The artwork by Alessia Giangrande depicts an exotic landscape and a cluster of gigantic marbles in the sand. In my opinion it sets the atmosphere for the opener “Cluster”, a lively track with the keyboards in the forefront where you can imagine an hypnotic celebration of the nature with a light bird flying high and making evolutions in the air.
With the following “Hot Wine” the party goes on, the rhythm takes off and you can imagine a beautiful woman from Tokyo dancing in a deep purple dress among the tables of crowded venue while the band is jamming. “Slapdash Dance” is in the same vein, with a touch of Oriental mysticism and bright colours. Next comes “Alexa In The Cage”, in my opinion the weakest track on the album. It was previously included in the "Dante's Paradiso" compilation released in 2010 by Colossus/Musea and features the vocals of the guest Joe Sal with English lyrics about a troubled relationship.
The excellent “Into The Void” begins softly, the atmosphere is dreamy and the music leads you on a long trip through time and space. Then the ambiguous “Who's Bisex” takes you back on earth with its frenzied, swinging pace and pulsing bass lines. The following “Return To Kolkata” begins with the sound of a sitar and evokes a long journey to India full of surprises and dramatic musical landscapes. On the next “Spin The Wheel” there's a sound of hooters in the background and an electric guitar arpeggio suggesting fiery, infernal developments with the hell's bells ready to ring. An instrumental version of the aforementioned “Alexa In The Cage” concludes the album. On the whole a very interesting work from a band with a great potential!

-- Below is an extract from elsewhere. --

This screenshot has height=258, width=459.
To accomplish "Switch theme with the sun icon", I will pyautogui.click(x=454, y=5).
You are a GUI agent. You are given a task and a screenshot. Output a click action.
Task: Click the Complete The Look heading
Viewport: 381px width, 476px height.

The RedZen: Void (2011). Other opinions:
Olav Martin Bjørnsen: Those who like instrumental progressive rock that covers relatively vast ground in terms of expression, are able to appreciate and enjoy fluent compositions with a strong improvised feel, and like their music to be fairly challenging yet accessible should find this band and their debut album to be a fascinating acquaintance, well worth exploring. A fine initial effort by a talented band, and one I hope we will hear more from in years to come... (read the complete review HERE)
Jordan Blum: Void suffers from problems that are all too common in the genre today—namely, that while the musicianship is impressive, there isn't any newness to it. So much of Void sounds the same onto itself—not to mention quite similar to countless other artists in the field—that the tracks have almost no individuality... (read the complete review HERE)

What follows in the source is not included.